この鍵で錠ひとつあく星の秋 池田澄子

んーと、ボクが初めて買った句集は、『ふらんす堂現代俳句文庫 池田澄子句集』(ふらんす堂)でした。やっぱり一番最初に「じゃんけんで負けて蛍に生まれたの」を知って、池田さんの句をなるべく幅広く見てみたいなーと思ったら、こんなんありまして。お安いし買ってみた、という感じです。3つの句集から抄出した句が掲載されています。で、有名な「じゃんけん~」と「恋愛の起承転転さくらんぼ」は置いといて(どっちも好きですが)、掲句も気に入りました。

 

この鍵で錠ひとつあく星の秋  池田澄子

 

そんなの当り前やんけー、と思うかもしれませんが、意外とそうでもありません。例えばですね、最近あまり使わないかもしれませんが、某メーカーのNo.200という鍵があります。
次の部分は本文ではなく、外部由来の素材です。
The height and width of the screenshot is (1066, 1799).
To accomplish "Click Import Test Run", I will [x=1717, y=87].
これ、いろんなとこで使われていて、一昔前のボックスなら、これで開くという錠がけっこうありました。今はセキュリティの意識が高まってきて、この鍵使う錠はあまりないかもしれませんが(いやまだまだあるのかな)。それに限らず、玄関の錠以外では、同じ鍵で開く錠はいっぱいあります。でも、「この鍵」では、錠が一個しか開かないんです。鍵と錠が一対一の関係だということですよね。そこで、星の秋というところに落ちて・・・くるのかと。
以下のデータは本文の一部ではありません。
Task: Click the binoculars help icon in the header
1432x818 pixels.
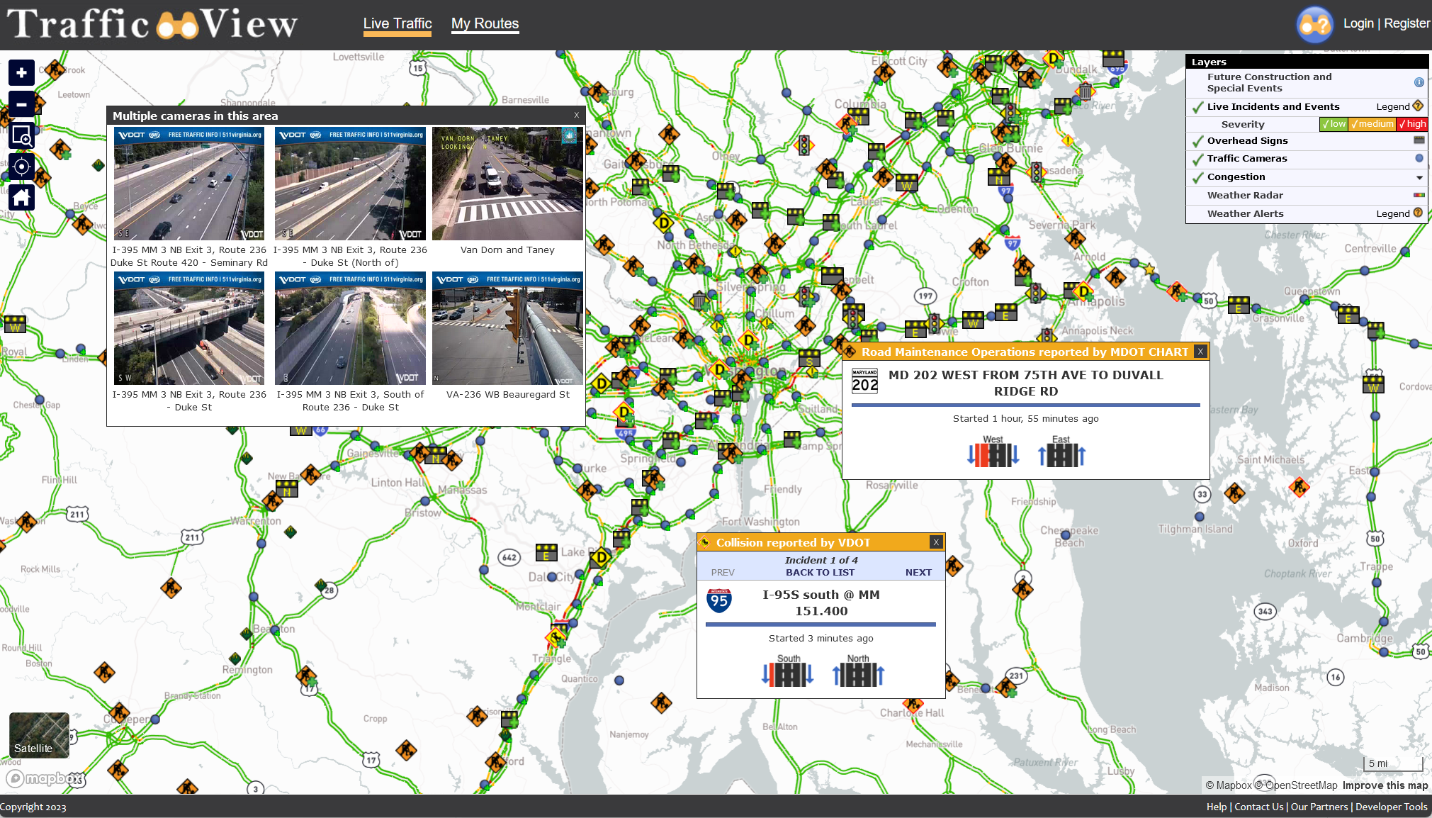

秋の空に無数にある星と、ひとつの可能性しか持っていない自分の無力を感じる一面がありながら、必ず辿り着けるはずだという希望を感じる面もある。でもボクにはどうもこう、広漠とした夜空が圧倒的に感じられて、すごく寂しい気分になってしまいます。秋の夜空は、普段にもまして密度が高く感じられるはずなのに、深いところまで見渡せるように空が澄んでいる分、その大きさにつぶされそうになってしまう。手の平にある小さな鍵の存在感が、確固としたものであればあるほど、「さて、どうしよう・・・」という気分を呼び起こしてくるような気がする。小さなモノから大きなものを感じさせつつ、なんだか寂しくてたまらない。秋の星じゃなくて星の秋なのも、寂しさを増してくるようです。

どうしても気になる、素敵な句だと思いました。

で、蛇足ですが、どーしても「ほしのあき」になっちゃうんですよw

・・・あれ?なんで今の季節にこの句を取り上げちゃったんだろう。まいっか。